First Line’s IT Site Support Engineer Richard Woodwards is a walking, talking history of 40 years of business computing.

Pinning Richard Woodwards down for an interview is not easy. As an IT Support Engineer, he is almost perpetually out and about, visiting client workplaces, installing cables and datapoints, and moving all sorts of pieces of hardware around. When I met him, he had just returned from a long job in Covent Garden involving the installation of a new fryer for upmarket burger restaurant Shake Shack. ‘I wasn’t installing the fryer, but I had to move two computerised tills to make way for it when it was delivered, and then reinstall them afterwards. Of course this all had to be done after hours – so very late in the evening,’ he explained. ‘Everyone always forgets the infrastructure,’ he added, with something of a sigh.

He speaks with the voice of experience. Richard’s 40-year career traces the whole history of business computing, since he first answered an advertisement in the Oxford Mail for ‘a computer engineer with no experience’.

At the time, Richard knew nothing about computers, though he did have electronics experience thanks to a two-year apprenticeship learning how to service and repair TVs and radios. He remembers that the job was working for a software house which wrote bespoke packages for businesses and supplied them on 8-inch floppy disks.

‘At the time, a typical business would have one computer in the accounts department, connected to a dotmatrix printer’ he remembered. ‘It was theoretically a desktop, but it would take two people to lift it. All the different programs were stored on separate disks. You would choose the disk you wanted, put it in the machine, and it would boot up the program.’

Computers then started to get bigger, and Richard moved to a new job in the Milton Park trading estate where he started dealing with mainframes – large, rack-mounted computers with Ampex disk drives.

All sorts of businesses were keen to take advantage of the benefits of computerisation, though it turned out to be quite a large step for some. Richard remembers particularly a tweed mill where all the administrative staff still worked at Victorian sloping desks. The computer had to be installed in a small room right at the top of the building – because it was the only place with a flat desk!

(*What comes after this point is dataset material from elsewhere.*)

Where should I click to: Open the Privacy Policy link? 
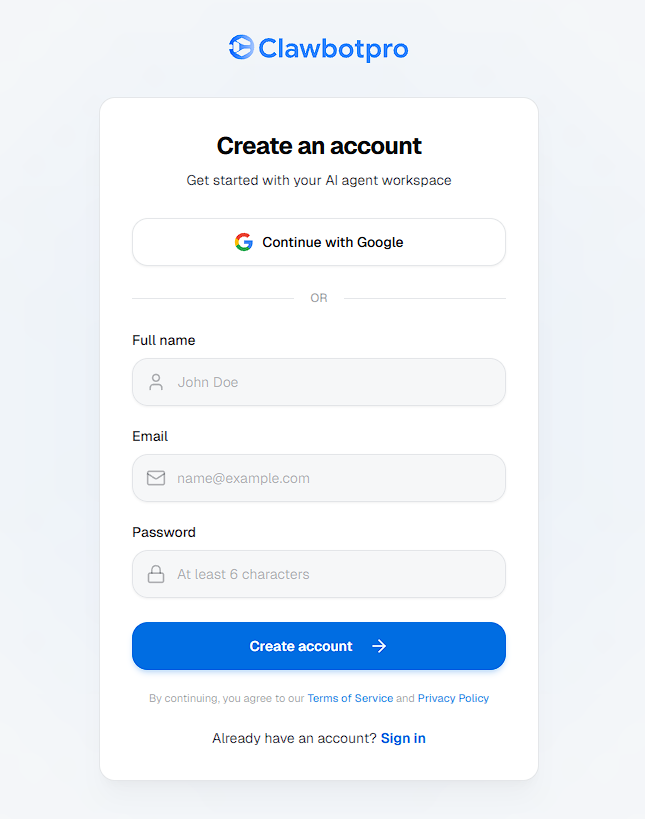click(453, 698)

For the next 15 years or so, Richard worked for a number of different companies repairing mainframes, wordprocessors, boards, and all aspects of computer hardware. ‘We even used to repair keyboards, which today are just seen as cheap and disposable, not worth fixing,’ he said. By the early 1990s, though, the ‘writing was on the wall’ for repair centres, and IBM PCs heralded the next wave of development for business computing.

At this point, having been made redundant in 1991, Richard went back to college, thinking he never wanted to see a computer again. But a shortage of jobs meant that he got sucked in again, and this is where what we might call the ‘dark’ phase of his career began…

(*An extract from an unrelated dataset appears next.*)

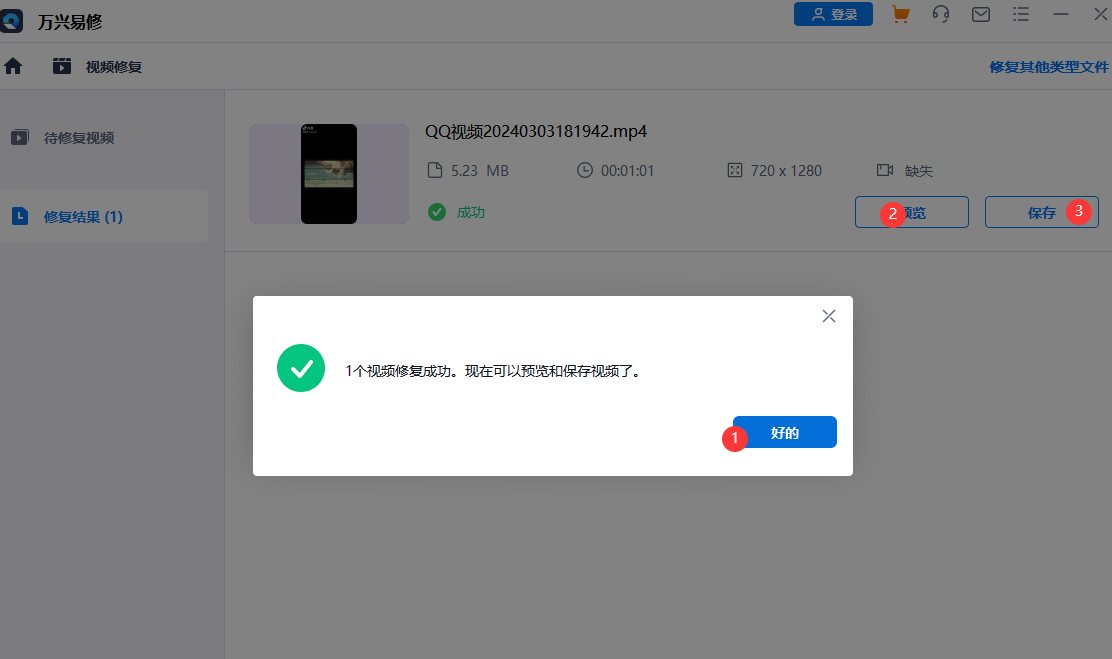Click the 登录 login button
Viewport: 1112px width, 659px height.
point(833,14)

Perhaps it was something to do with the internet, with the looming Y2K issue, or perhaps just the realisation that computerisation was here to stay, but for a good ten years Richard was much in demand by all sorts of security services to help move, set up, or scrap computers.

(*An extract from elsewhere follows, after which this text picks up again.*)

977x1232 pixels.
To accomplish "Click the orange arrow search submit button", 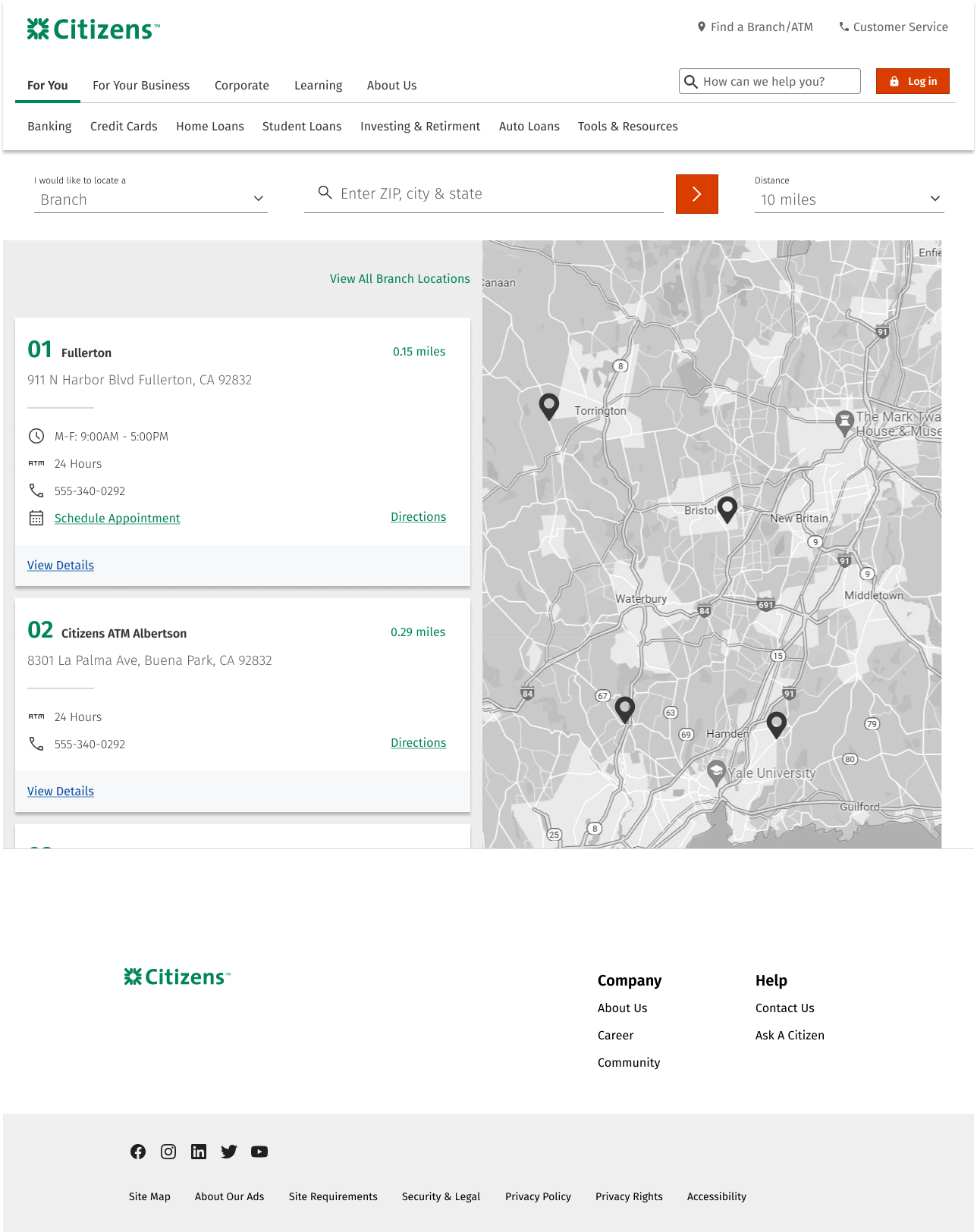I will click(696, 194).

He was asked to meet people at Motorway Services to discuss jobs. On one occasion he was asked to meet the client in a carpark in Newbury and they wanted to blindfold him before leading him to the interview location. One day he found himself alarmingly close to a nuclear reactor. On another he was working for the Ministry of Defence in a bunker built in an old granite quarry.

It was at the MoD, too, that he saw curtains being drawn across interesting-looking maps as he walked into the room, and where he saw three scrambler phones marked ‘The White House’, ’10 Downing Street’, and ‘The Kremlin’. At least the ‘missing floor’ in the Belfast HMRC office turned out to be the result of mislabelling in the lift!

After 2000 he continued to work as a contractor, until one contract turned into a five-year permanent job in-house. He was made redundant in 2008, moved to First Line, and the rest is history.

Looking back, Richard said he is most struck by how much has changed – but how fast we have got used to every change as it happened.

‘There was a time when printing out an order on a dotmatrix printer and taking it into the warehouse for picking counted as “automation”,’ he said. ‘Now you have robots making whole cars. I could sometimes spend two or three days on a client site fixing a computer system that had gone down, but it didn’t matter because people were still running most of the business on paper. Imagine how well that would go down these days! And we’ve gone from massive computers that would take up entire rooms to smartphones that are more powerful. It’s all so interesting. I’m going to be working with computers for as long as I can keep going and as long as Firstline IT want me.’